The Japanese do many things with their eggplants—they pickle, roast, sauté, blanch, braise, steam and fry them, to be exact. Here, fried eggplant is napped with a sweet and pungent sauce. In a Japanese meal this might be the main or featured dish, accompanied by white rice, a clear soup and tart salt-pickled greens. A more Western approach might be to serve the eggplant with a fluffy omelet and a crisp green salad.
Combine the bean paste, sugar and rice wine in a small saucepan and stir until smooth. Cook the sauce, stirring frequently, for 2–3 minutes over medium heat.
Remove skin and bone from the chicken breast and trim off the fat; chop the meat to a fine dice. Add the chopped chicken to the bean paste sauce and cook, stirring often, for 2–3 minutes over medium heat. The sauce will thicken and the chicken will turn white. (This sauce can be made several hours in advance and reheated just before serving.)
Wash and pat dry the eggplants before slicing them in halves lengthwise. Slice off just enough of the rounded bottom of each piece to allow the eggplant to lie flat. Save a few of these slivers for testing the readiness of the oil for frying. Score the cut surface, shallowly around the rim and more deeply toward the center of each half.

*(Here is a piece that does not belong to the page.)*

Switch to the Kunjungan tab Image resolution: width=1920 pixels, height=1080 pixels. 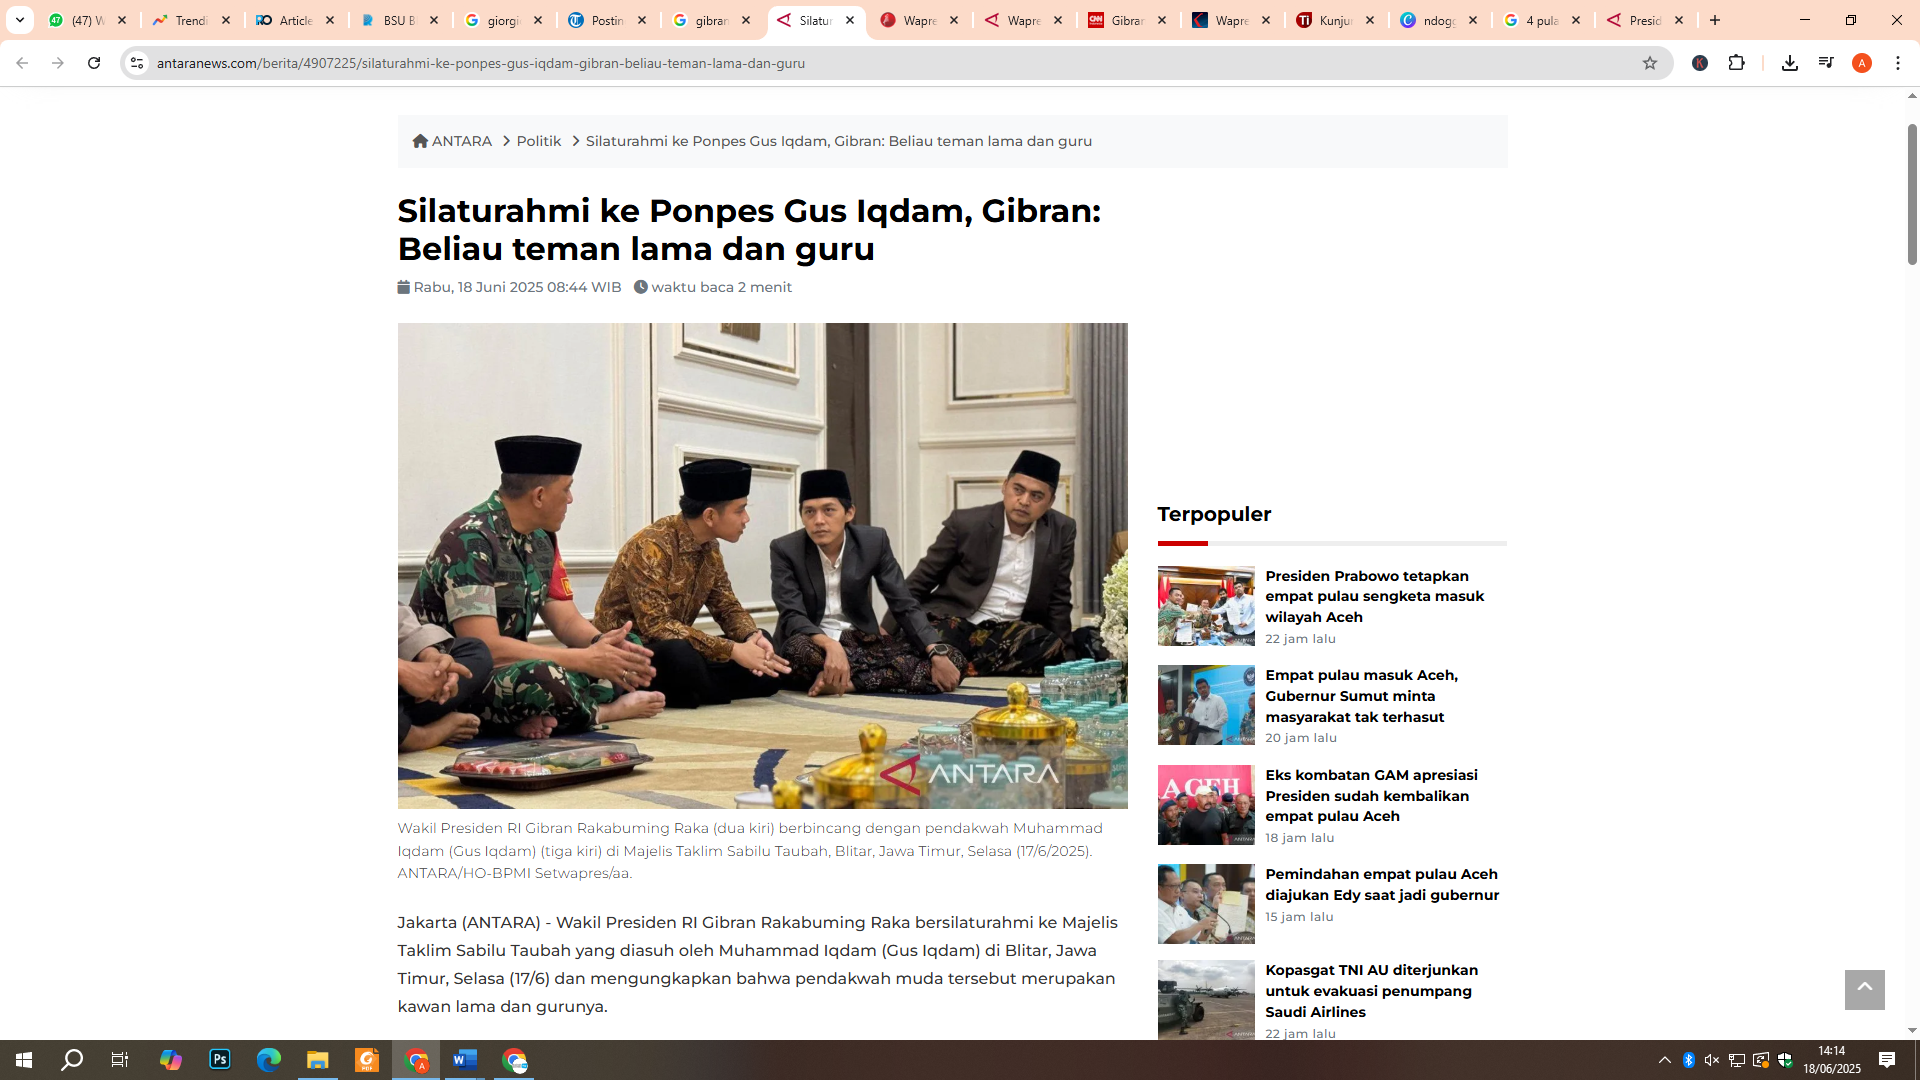point(1337,20)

Heat the oil to approximately 325 degrees F. Test-fry one of the eggplant slivers. Small bubbles should appear within a few seconds and the eggplant should float on the surface of the oil. Deep fry each of the eggplant pieces, skin side down, for 1–2 minutes. Flip the pieces over and continue to fry for 3–4 more minutes. The cut surface of the eggplant should be golden brown and the flesh beneath it tender. (You can test this by inserting a wooden toothpick.) Drain the fried eggplant well.
Serve each eggplant half napped with some of the warm chicken and bean sauce. Sprinkle a pinch of Japanese pepper over the sauced eggplant and garnish with a sprig of parsley.